BEGIN Dataset extract

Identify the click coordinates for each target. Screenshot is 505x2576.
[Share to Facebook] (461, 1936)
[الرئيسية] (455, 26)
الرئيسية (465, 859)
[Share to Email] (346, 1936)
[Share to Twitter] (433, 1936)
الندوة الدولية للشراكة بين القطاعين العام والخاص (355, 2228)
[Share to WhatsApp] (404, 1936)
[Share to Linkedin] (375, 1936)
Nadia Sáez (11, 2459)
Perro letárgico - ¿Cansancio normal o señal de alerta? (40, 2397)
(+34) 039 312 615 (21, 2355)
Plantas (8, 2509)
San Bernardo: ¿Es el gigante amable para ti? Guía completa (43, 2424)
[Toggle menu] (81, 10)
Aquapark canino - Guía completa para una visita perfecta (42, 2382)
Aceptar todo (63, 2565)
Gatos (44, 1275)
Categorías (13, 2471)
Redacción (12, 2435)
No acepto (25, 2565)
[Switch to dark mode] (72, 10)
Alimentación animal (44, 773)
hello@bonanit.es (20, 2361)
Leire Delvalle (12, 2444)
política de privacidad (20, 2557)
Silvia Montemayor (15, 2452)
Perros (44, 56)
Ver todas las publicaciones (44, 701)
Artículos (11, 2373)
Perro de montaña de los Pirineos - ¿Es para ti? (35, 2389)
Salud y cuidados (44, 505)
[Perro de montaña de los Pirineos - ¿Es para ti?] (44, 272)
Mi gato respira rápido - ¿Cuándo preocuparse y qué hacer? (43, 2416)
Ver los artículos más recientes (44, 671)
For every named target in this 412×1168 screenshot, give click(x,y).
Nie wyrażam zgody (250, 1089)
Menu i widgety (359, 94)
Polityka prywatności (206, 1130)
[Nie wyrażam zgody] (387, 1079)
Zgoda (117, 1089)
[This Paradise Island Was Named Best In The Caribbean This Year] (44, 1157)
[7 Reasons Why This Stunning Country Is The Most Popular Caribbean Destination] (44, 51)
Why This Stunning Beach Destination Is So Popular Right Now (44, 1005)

END Dataset extract

◆ **Work instructions**
Show each line of the data that contains the string "Stunning".

◆ **Answer to this task**
[7 Reasons Why This Stunning Country Is The Most Popular Caribbean Destination] (44, 51)
Why This Stunning Beach Destination Is So Popular Right Now (44, 1005)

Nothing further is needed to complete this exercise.